Required work:
**a)** In the text on PFAS in coastal waters, what share of the 114 tested waterways held at least one type of PFAS?
**b)** Pick up the text on PFAS in coastal waters after its last sentence and keep writing.

Excerpt to read:
PFAS in Coastal Waters
PFAS stands for per- and polyfluoroalkyl substances. PFAS are a group of chemicals that have been widely used in manufacturing since the 1940s. They are commonly found in water/grease-resistant products such as non-stick cookware, food wrappers, household products, and clothing, as well as in fire-fighting foams, and industrial processes.
PFAS are known as a “forever chemical” because they do not break down in the environment. They can travel through air, soil, surface water, and groundwater, and can accumulate in people, wildlife, and aquatic life.
According to the EPA, health complications associated with PFAS exposure can include cancer, liver and kidney disease, reproductive issues, immunodeficiencies, and hormonal disruptions.
PFAS Update in NC
At the recent National PFAS conference, North Carolina Department of Environmental Quality Secretary Elizabeth Biser announced the formation of the DEQ Applied Research Fellowship in partnership with the North Carolina Collaboratory to address PFAS. CCRW Board Member and Duke University Associate Professor, Dr. Lee Ferguson, will serve as a 2022 fellow to assist DEQ with PFAS-related laboratory methods, data analysis, and field sampling, along with Dr. Jamie DeWitt from East Carolina University
“The Faculty Fellowship program is an outstanding collaboration between the NC Policy Collaboratory and the NC DEQ. It represents an opportunity for direct and substantive collaboration between academic researchers and state agency scientists and regulators, with the express goal of improving drinking water quality for all North Carolinians. The inaugural class of fellows includes internationally recognized leaders in the field of PFAS fate, effects, and analysis, and I’m honored to be included among these outstanding researchers. I look forward to working closely with Secretary Biser and her team in the fall as we strive to make NC’s drinking water the cleanest in the nation.”
-Dr. Lee Ferguson, Duke University Associate Professor, Coastal Carolina Riverwatch Board Director and PFAS Advisor
PFAS Research and Engagement Work
Waterkeeper Alliance released a groundbreaking new analysis (October 2022) of American waterways that sounds the alarm on a PFAS pollution emergency.
In a test of 114 waterways from across the country, 83% were found to contain at least one type of PFAS.
Students (seen in the photo), from the Duke University Engage program, joined the White Oak Waterkeeper in sampling, for PFAS, the surface water up and down stream of Maysville on the White Oak River (2022).

Study material:
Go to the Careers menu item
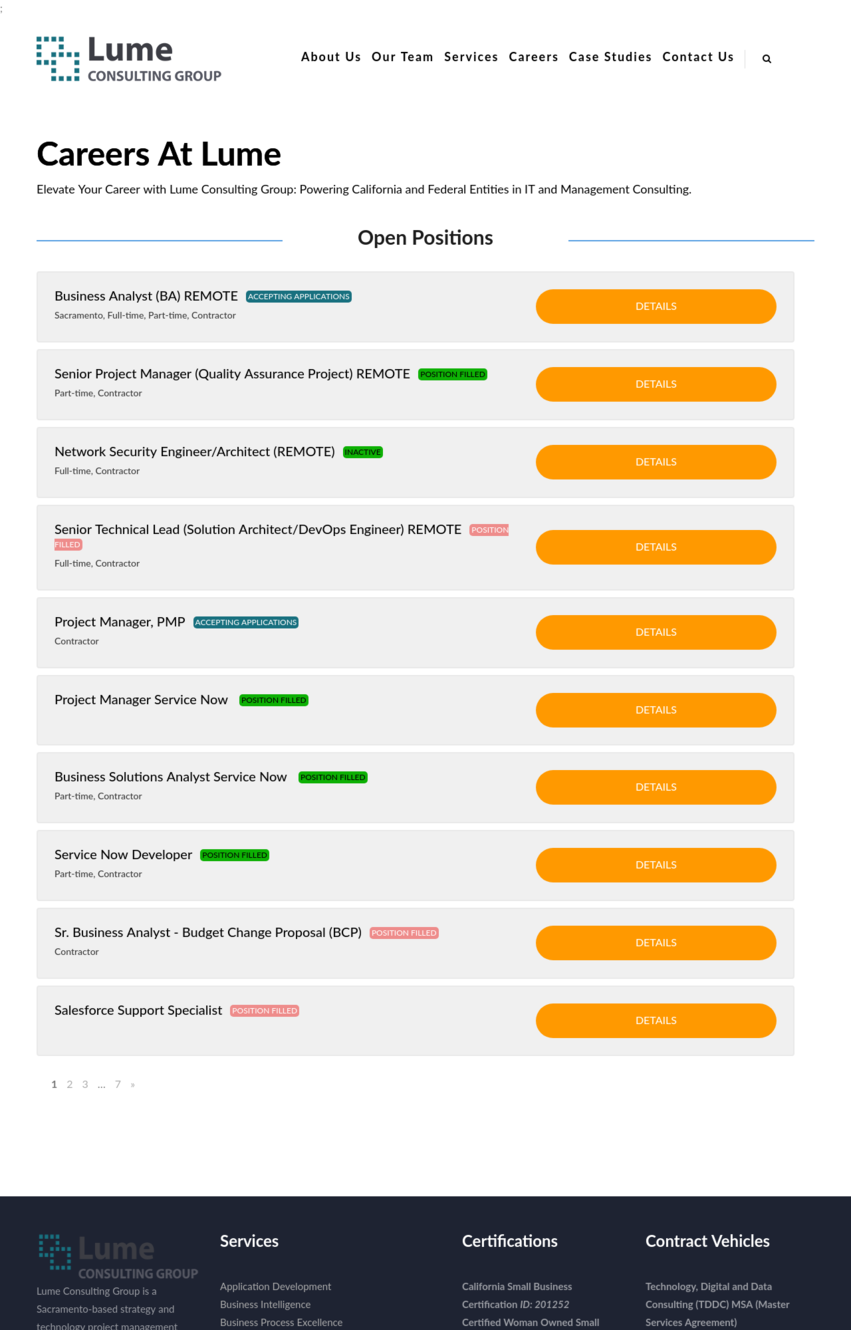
* * *
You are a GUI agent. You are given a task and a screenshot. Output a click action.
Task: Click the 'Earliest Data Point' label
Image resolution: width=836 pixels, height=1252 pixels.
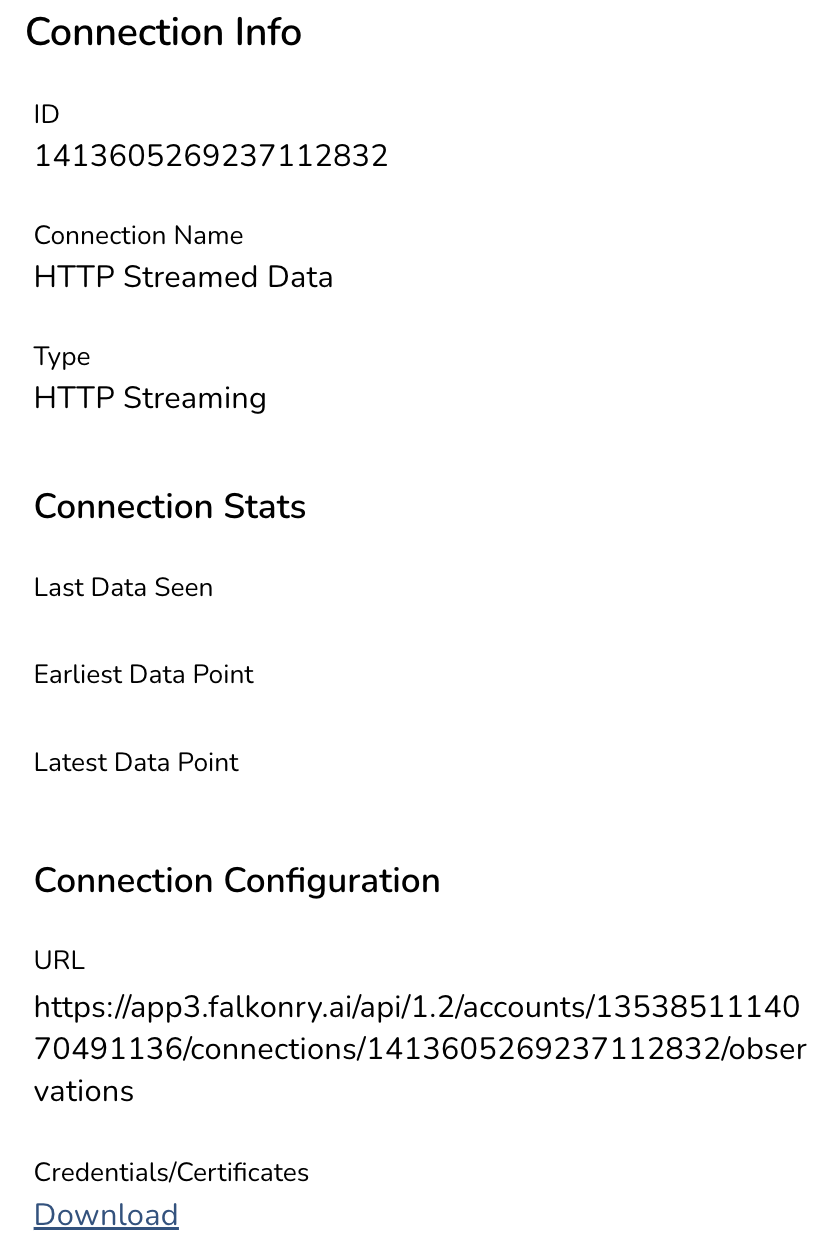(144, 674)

Responses by task:
**a)** 83% of them.

**b)**
In the samples taken by Coastal Carolina Riverwatch in the White Oak River, we found that the surface waters around Maysville NC did not have any detectable levels of PFAS.
When sharing the results of our sampling, the Town Manager of Maysville, Schumata Brown, said that he ” is relieved to know the rivers are uncontaminated.“
The Town of Maysville has closed their drinking water well for the town and are currently receiving water from Jones County municipal water. The town has recently received a combined $6 million for infrastructure updates, including a new well and water treatment system. Mr. Brown let us know that the updates should be completed and running by the early summer of 2023.
In this unprecedented initiative, over 130 US waterways have now been tested for PFAS.
Read the full report here: https://waterkeeper.
White Oak River Basin PFAS Research
- Downstream of Bogue Airfield in Bouge Sound, across from Emerald Isle.
- Downstream of Onslow Landfill in the Blue Creek
- Downstream of the Newport Wastewater Treatment Plant outfall in Calico Creek.
- At the Beaufort Wastewater Treatment Plant outfall in Taylors Creek, across from Carrot Island.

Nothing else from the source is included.